Last December, I published a positive analysis of AT&T Inc. (NYSE:T), suggesting it was a good buy for dividend investors. I pointed out three main reasons for this recommendation:

1. AT&T’s stock was trading at low multiples typically seen in companies with volatile cash flows.
2. The company was improving its free cash flow due to better CapEx management and business growth.
3. The dividend sustainability had improved following recent cuts and stronger cash generation.

Despite past mistakes in value destruction from M&A deals and debt accumulation, investing in AT&T back then has paid off with a 16% total return since December. The company’s Q4 2023 earnings report further supported my bullish stance, showing continued positive performance.

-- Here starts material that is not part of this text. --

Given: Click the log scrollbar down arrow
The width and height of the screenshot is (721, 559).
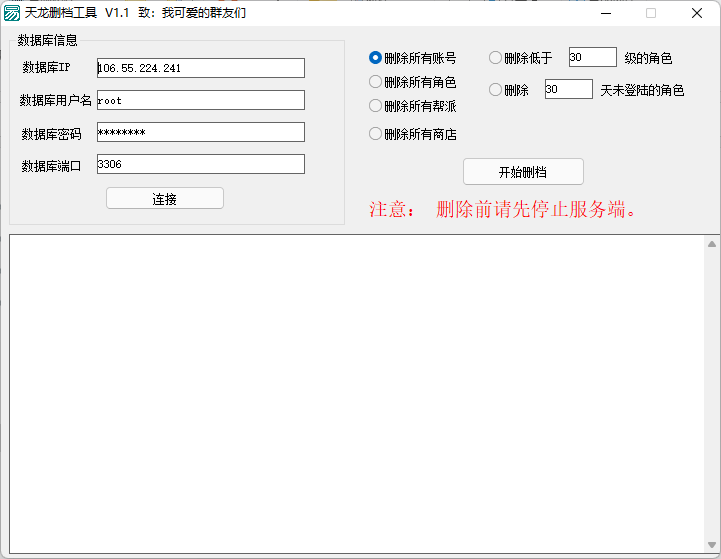Looking at the screenshot, I should tap(711, 548).
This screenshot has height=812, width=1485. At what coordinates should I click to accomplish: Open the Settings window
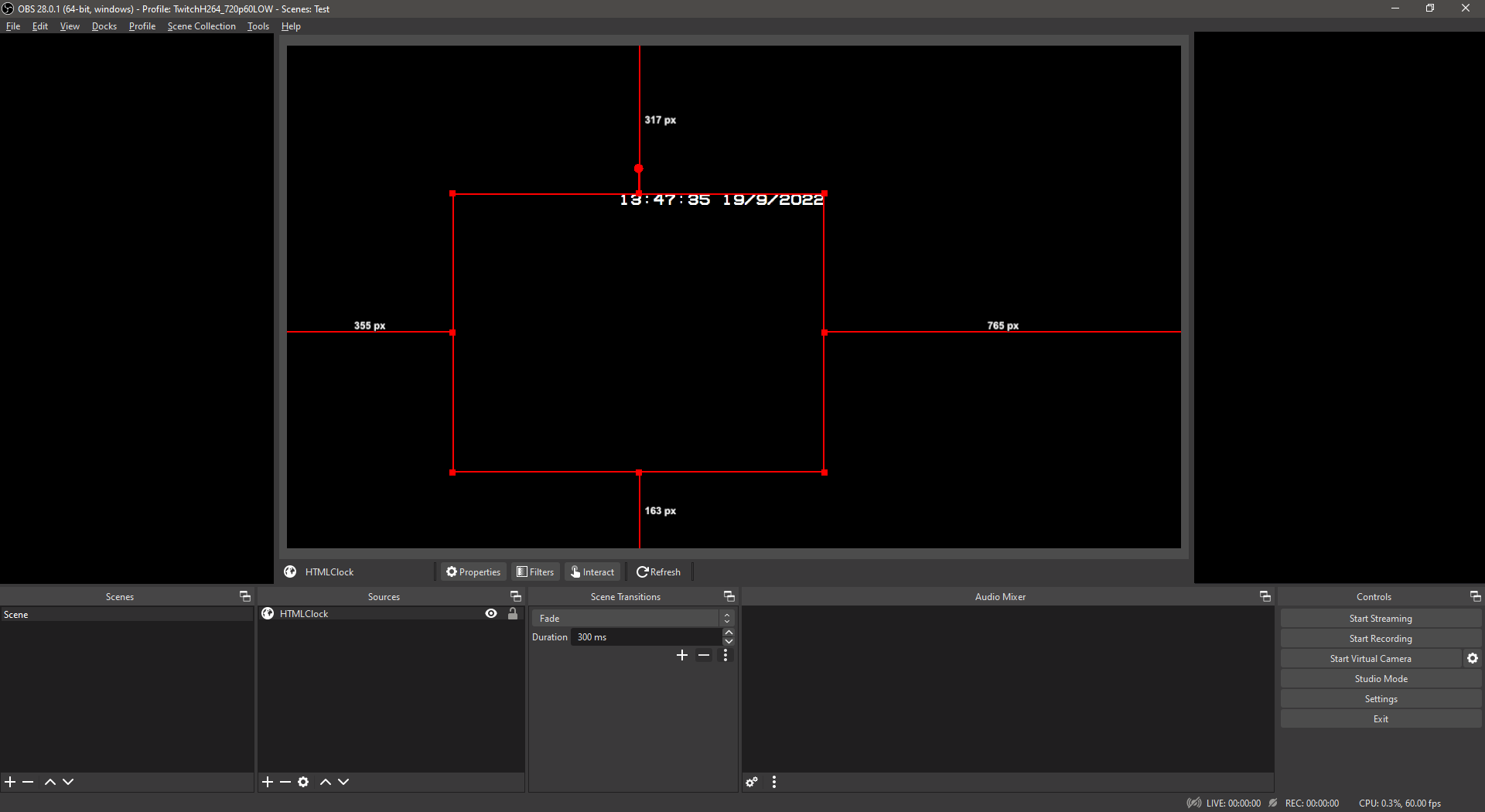point(1381,698)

Looking at the latest Q1 2024 earnings, AT&T has maintained its growth momentum. Mobility service and fiber revenues increased, while wireline sales slightly decreased. The company also reported improved margins and operating leverage across key business lines, indicating a positive trend in its financial performance.

AT&T’s free cash flow has stabilized, allowing management to focus on deleveraging the business. The company ended Q1 2024 with a net debt to adjusted EBITDA ratio of 2.9x, on track to reach the target of 2.5x by Q1 2025. With a well-laddered debt maturity profile, AT&T can manage its interest expenses efficiently while reducing debt over time.

Given the positive earnings and financial outlook, AT&T may consider increasing its dividend payout in the future. With a focus on financial stability and shareholder value, the company aims to strike a balance between rewarding investors and maintaining a healthy capital structure.

In conclusion, AT&T’s strategic shift towards operational improvement and debt reduction bodes well for long-term investors, especially those seeking dividends. The stock may offer further upside potential as the company continues to grow its EBITDA and optimize its balance sheet. Overall, I remain optimistic about AT&T’s prospects and believe it could be a valuable addition to a dividend-focused portfolio.